Paul stated that when a problem is presented to a set of individuals, the majority of the population—given that they have access to the same resources—will end up taking the same (or at least very similar) steps and arrive at the same solution. This is because the methodologies we are taught will often present one path to a solution as being slightly more obvious than the others and this will be the route that most of us will take. History has made it evident that in certain situations this will be a path to trouble. This is simply because the tools that we use, when combined with human nature, are not compatible with software security. We are not able to use our tools effectively and securely, 100% of the time. Given the complexity of some problems that coders must solve, this should come as no surprise.
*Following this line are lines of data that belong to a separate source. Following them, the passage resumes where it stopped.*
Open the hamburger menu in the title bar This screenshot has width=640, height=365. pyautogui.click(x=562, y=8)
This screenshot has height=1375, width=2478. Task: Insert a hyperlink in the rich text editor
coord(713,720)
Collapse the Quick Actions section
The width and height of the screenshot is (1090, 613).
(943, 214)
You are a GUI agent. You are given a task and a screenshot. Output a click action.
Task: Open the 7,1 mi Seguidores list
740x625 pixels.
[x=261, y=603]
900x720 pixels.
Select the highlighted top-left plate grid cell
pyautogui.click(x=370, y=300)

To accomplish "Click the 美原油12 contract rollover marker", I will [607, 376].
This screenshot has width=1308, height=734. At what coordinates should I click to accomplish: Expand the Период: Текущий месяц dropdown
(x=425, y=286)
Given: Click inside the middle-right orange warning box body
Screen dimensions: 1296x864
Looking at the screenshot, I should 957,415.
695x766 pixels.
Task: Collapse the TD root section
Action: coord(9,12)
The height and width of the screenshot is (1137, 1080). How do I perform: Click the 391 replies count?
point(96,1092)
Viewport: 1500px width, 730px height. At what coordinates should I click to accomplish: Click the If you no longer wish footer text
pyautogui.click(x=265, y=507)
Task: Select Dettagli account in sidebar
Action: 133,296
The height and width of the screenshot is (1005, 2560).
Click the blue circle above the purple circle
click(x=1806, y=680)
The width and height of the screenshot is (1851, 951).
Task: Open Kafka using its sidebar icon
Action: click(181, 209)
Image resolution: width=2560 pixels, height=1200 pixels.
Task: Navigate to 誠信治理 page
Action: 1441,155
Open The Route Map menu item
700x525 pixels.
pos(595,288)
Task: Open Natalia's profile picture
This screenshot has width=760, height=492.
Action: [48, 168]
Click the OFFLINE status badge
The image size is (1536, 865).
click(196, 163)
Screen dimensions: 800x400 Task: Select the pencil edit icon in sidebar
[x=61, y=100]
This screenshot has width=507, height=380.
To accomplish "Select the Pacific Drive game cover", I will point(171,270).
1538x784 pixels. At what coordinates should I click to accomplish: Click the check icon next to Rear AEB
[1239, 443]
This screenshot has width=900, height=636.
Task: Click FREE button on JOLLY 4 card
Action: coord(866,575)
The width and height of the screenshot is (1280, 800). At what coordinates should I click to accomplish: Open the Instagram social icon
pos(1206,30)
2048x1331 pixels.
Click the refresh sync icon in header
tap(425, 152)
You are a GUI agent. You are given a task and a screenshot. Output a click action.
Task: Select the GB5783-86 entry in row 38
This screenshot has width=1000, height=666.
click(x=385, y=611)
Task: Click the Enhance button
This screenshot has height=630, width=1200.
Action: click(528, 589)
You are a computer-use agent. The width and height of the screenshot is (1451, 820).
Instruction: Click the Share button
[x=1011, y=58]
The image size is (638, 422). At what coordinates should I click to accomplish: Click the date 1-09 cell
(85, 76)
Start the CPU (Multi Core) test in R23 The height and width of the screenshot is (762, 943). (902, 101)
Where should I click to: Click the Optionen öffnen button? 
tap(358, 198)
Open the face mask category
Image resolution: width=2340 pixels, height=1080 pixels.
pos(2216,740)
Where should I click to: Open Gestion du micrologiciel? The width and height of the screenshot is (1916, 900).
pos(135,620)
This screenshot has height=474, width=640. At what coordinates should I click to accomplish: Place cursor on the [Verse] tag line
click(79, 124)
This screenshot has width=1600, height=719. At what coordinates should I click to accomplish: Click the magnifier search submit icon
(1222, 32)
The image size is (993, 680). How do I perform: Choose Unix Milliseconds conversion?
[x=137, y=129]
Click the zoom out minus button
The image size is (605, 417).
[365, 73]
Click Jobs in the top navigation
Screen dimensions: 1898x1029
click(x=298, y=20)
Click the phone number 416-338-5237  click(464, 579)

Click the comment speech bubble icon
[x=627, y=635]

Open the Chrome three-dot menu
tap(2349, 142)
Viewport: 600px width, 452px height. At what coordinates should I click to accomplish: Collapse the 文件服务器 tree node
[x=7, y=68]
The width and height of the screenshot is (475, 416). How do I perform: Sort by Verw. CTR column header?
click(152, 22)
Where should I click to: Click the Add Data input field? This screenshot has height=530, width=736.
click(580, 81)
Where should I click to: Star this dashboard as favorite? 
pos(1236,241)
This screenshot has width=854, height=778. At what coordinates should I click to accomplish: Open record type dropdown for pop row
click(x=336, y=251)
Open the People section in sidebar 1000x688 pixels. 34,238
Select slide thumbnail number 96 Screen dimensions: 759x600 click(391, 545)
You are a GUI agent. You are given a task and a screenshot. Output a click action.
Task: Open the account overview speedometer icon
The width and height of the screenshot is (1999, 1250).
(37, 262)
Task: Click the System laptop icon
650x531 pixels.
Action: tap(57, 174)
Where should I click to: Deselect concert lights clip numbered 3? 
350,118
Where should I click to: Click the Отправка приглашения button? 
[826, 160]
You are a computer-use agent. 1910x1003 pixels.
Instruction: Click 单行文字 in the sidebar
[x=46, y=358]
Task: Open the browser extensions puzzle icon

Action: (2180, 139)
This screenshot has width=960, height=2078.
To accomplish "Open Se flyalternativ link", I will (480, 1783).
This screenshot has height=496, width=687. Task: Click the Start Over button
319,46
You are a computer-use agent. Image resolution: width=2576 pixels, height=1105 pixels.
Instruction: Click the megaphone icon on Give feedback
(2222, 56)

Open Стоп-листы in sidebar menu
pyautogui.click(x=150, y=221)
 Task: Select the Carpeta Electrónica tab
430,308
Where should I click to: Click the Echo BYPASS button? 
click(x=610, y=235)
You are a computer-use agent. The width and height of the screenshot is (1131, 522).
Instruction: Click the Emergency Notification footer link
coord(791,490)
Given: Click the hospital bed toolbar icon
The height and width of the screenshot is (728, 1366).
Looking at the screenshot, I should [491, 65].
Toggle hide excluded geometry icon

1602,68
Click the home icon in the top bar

So, instead of relying on the notion that being more conscious when writing potentially troublesome routines will eliminate common vulnerability types, we should focus on using tools that remove this burden entirely—moving away from the invariably ill-fated focus on behavioral adjustments. As we all know, the probability for development errors increases with the size and complexity of the software. It is for this reason that potentially dangerous routines, such as memory management, string operations, and processing user data should be abstracted from the rest of the development process. This essentially means that the programmer only has to implement the operation perfectly once in the abstraction routine, as opposed to every single time they need to perform that type of operation. Many high-level languages already employ some of these concepts, particularly with memory management. Unfortunately, lower-level languages (such as C) still require the developer to implement such abstractions manually. But, doing this is the only way that we can hope to rid our software of those textbook mistakes, even though we like to think we know better. This also has the added benefit of having a project that is far easier to audit and maintain, which also can only bring good results in terms of security. Interestingly, Paul cited references that showed there is a positive correlation between a dramatic decrease in data reference-based vulnerabilities (which would include overflows) and an increase in the adoption of high-level languages such as Python and Ruby, which is more than we can say for what widespread education on common vulnerability types has done.